Les 229.303 votants de l'UMP ont dit oui à 98,1% au ministre de l'Intérieur • Son duel contre Ségolène Royal ne satisfait qu'un tiers des Français, selon un sondage à paraître lundi dans «Libération» •

Avant son arrivée, Nicolas Sarkozy avait pris la parole pour demander aux militants de «faire un triomphe à tous ceux qui viendront ici», pour prévenir toute manifestation hostile à l’égard du Premier ministre. «Les Français nous regardent. (…) Tous ceux qui viendront ici doivent être considérés comme des amis», a-t-il ajouté, au pied d’une vaste scène blanche, avec, en fond, son slogan de campagne «Ensemble, tout devient possible».
Avant que le candidat ne prenne la parole, tous les ténors qui sont intervenus à la tribune ont mis l’accent sur la compétition qui s’annonce avec Ségolène Royal.
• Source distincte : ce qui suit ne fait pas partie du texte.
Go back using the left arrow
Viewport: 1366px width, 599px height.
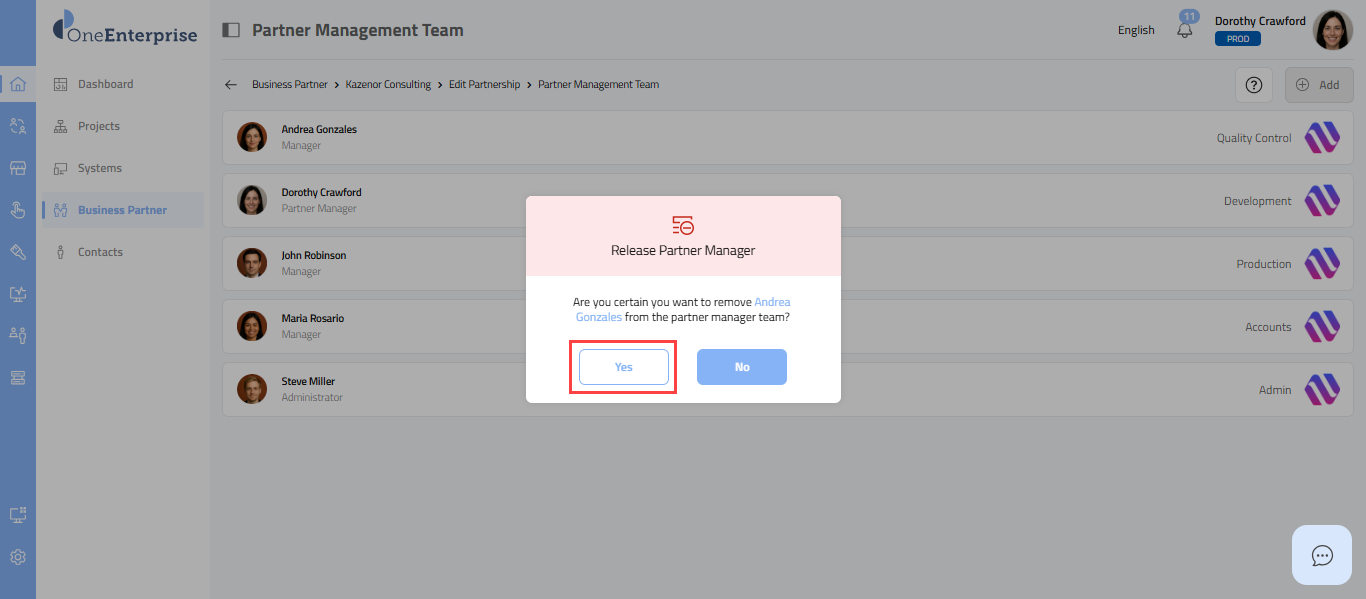pos(231,85)
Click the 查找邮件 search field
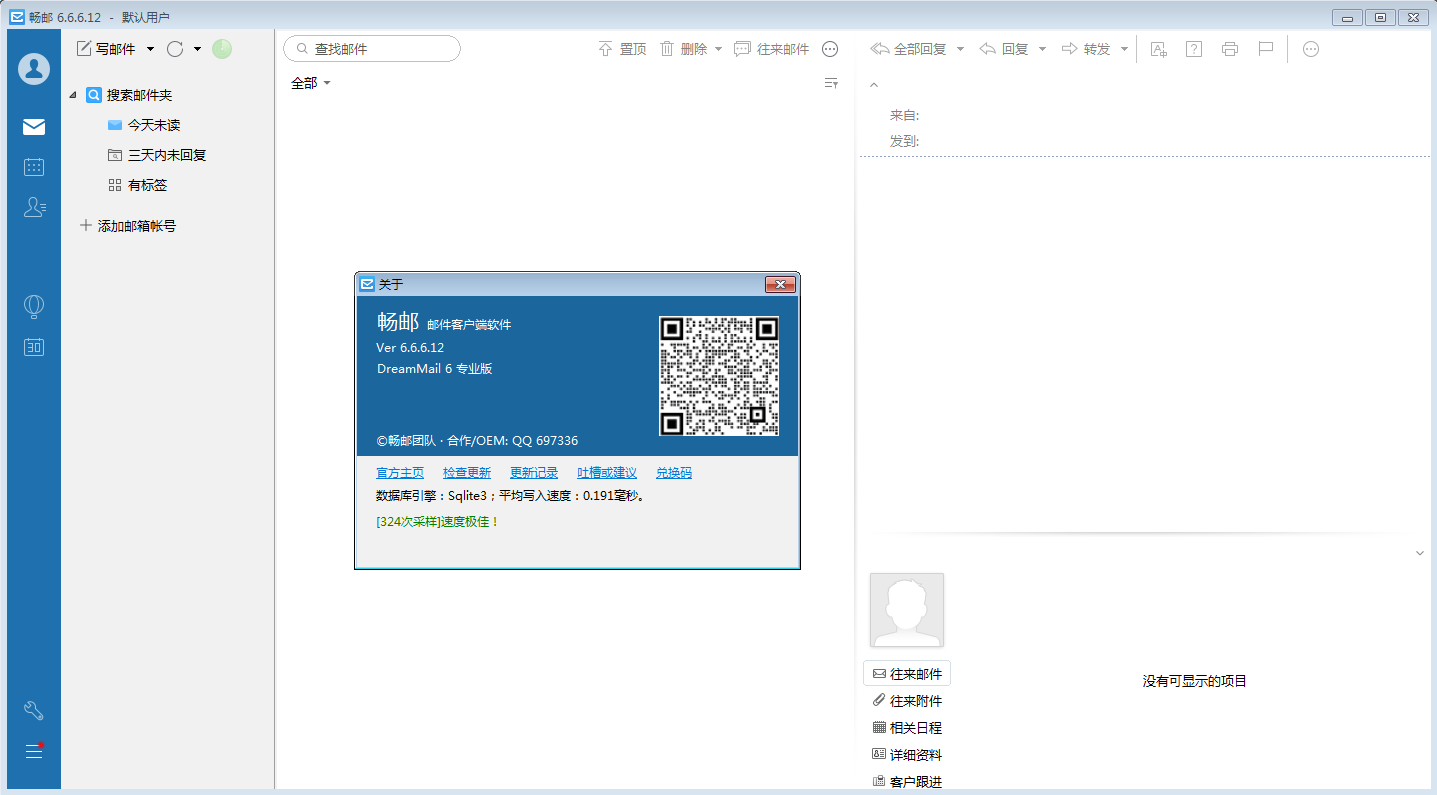Viewport: 1437px width, 795px height. (x=380, y=49)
Alors que la polémique continue sur l’excès donné dans les médias au combat bipolaire entre le candidat de l’UMP et son adversaire socialiste, seuls 34% des Français préfèrent que ces deux candidats s’affrontent effectivement au second tour de la présidentielle, selon le sondage LH2 à paraître lundi dans «Libération». Ils sont 20% à espérer que le second tour oppose deux autres candidats, 17% un duel entre Nicolas Sarkozy et un autre candidat que Ségolène Royal, et 16% un duel entre la candidate du PS et un autre candidat que le patron de l’UMP.
Mais dimanche, porte de Versailles, c’est bien la candidate du PS qui a été la cible privilégiée. Françoise de Panafieu a ainsi raillé la «ségolénitude» et Jean-François Copé «la duplicitude», en allusion au néologisme «bravitude» utilisé par Ségolène Royal en Chine. «Elle représente un immense danger. Elle est un gigantesque photo-montage, avec un mot d’ordre, sourire», a ajouté le porte-parole du gouvernement. «La France ne peut pas se permettre de choisir un président ou une présidente qui se tait, qui hésite, qui attend», a renchérit Michel Barnier, conseiller politique du candidat UMP. Le député Jacques Myard n’a lui pas hésité à prévenir que «l’élection présidentielle, ce n’est pas l’élection de Miss Monde».